Impresión 3D, más necesaria que nunca

El Covid-19 ha traído consigo significativos cambios que afectan al día a día, pero también otros que, con la perspectiva del tiempo, iremos apreciando a medio y largo plazo. Un cambio de paradigma que más que afrontarlo con miedo debemos hacerle frente como si de un reto se tratara.

La búsqueda de soluciones a los problemas más inmediatos es una de las grandes preocupaciones, como la falta de material de protección, tanto para personal sanitario como para cualquier ciudadano que busca sentirse más seguro cuando no le queda otra alternativa que salir a la calle. Este hecho ha causado que sean muchos los que comiencen a buscar soluciones en Internet, haciendo del tag “Imprimir en 3D una mascarilla” uno de los más buscados.

Es un hecho que las empresas fabricantes de material sanitario no pueden hacer frente a la actual demanda de hospitales y residencias de la tercera edad. Y aquí es donde entra la impresión 3D como fuente de fabricación alternativa.

Empresas como Prusa, con sede en República Checa, han sido protagonista de iniciativas que no tienen otra intención que mostrar su apoyo al personal médico. En este caso concreto, su objetivo se ha centrado en la realización de protectores faciales, los cuales colocados sobre una máscara quirúrgica tradicional, protegen toda la cara y bloquea de forma más eficiente la propagación de gérmenes.

Ante este tipo de aciertos, que tuvieron máximo apoyo en países como Italia al ofrecer soluciones como la creación de válvulas para respiradores que precisaban los afectados por Coronavirus, muchos son los que reclaman mayor intervención de esta práctica para poner todas las barreras en momentos de máxima urgencia. Josef Prusa, fundador de Prusa, ha enviado un mensaje importante a la comunidad: “La impresión de respiradores puede no ser la mejor idea en este momento (…) Ninguno de los modelos disponibles actualmente se ha probado para asegurarse de que ofrecen las protecciones sanitarias, al menos ninguno de los que conozco (…) Los puntos clave son el sello, luego el filtro en sí y la forma en la que la máscara se adhiere a la cara: todo tiene que ser perfecto. La mayoría de nosotros imprimimos materiales rígidos que son difíciles de conformar a las juntas”.

Proteger a los que protegen

El confinamiento puede no resultar agradable, pero mucho menos lo es el tener que salir cada día a la calle para ir a trabajar a un hospital sabiendo que estás exponiéndote al contagio. De la importancia de salvaguardar la salud de los profesionales sanitarios nace una investigación de la que Prusa ya ha enviado diferentes prototipos para pruebas de campo. En condiciones normales, la empresa checa podría llegar a diseñar hasta 800 piezas por día, logrando aumentar el número a 4.000 piezas en circunstancias extraordinarias.

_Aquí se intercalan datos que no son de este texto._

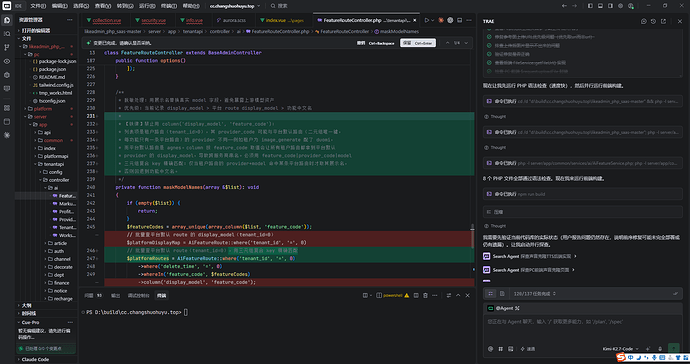This screenshot has height=364, width=690.
Task: Toggle the document view button next to task list
Action: (502, 294)
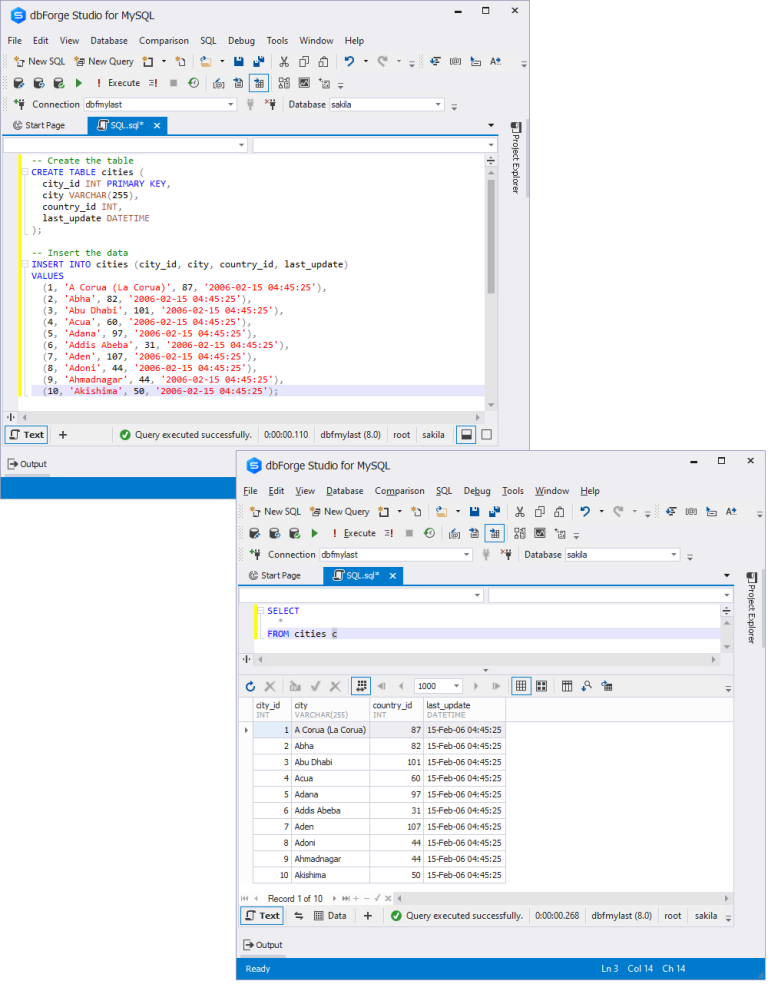Swap Text and Data views icon
Screen dimensions: 768x991
click(298, 915)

De manera local, cualquier persona con acceso a una impresora 3D podrá imprimirla desde el momento en el que sea validada por las autoridades correspondientes. Necesitarás solo dos horas para hacerlo, usar PETG, una banda elástica para unir los dos extremos de la máscara y una placa gruesa de plástico. Desde Prusa han lanzado un vídeo para explicar paso a paso cuál es el procedimiento.

En España, un grupo de expertos en impresión 3D ha puesto en marcha la iniciativa ‘3D Printing COVID-19 Task Force’, en la que se integran grupos de markers como Natural Machines, BCN3D, Copper3D o Intech3D, entre otros.

A través de las redes sociales, este tipo de proyectos se están dando a conocer de forma diaria dada su mención en cientos de miles de perfiles de aquellos que quieren compartir la noticia. Si tienes una impresora 3D y quieres ayudar, desde Seiyu recomendamos apuntarte en la página web de Coronavirus Makers para obtener archivos para descargar y todos los recursos necesarios.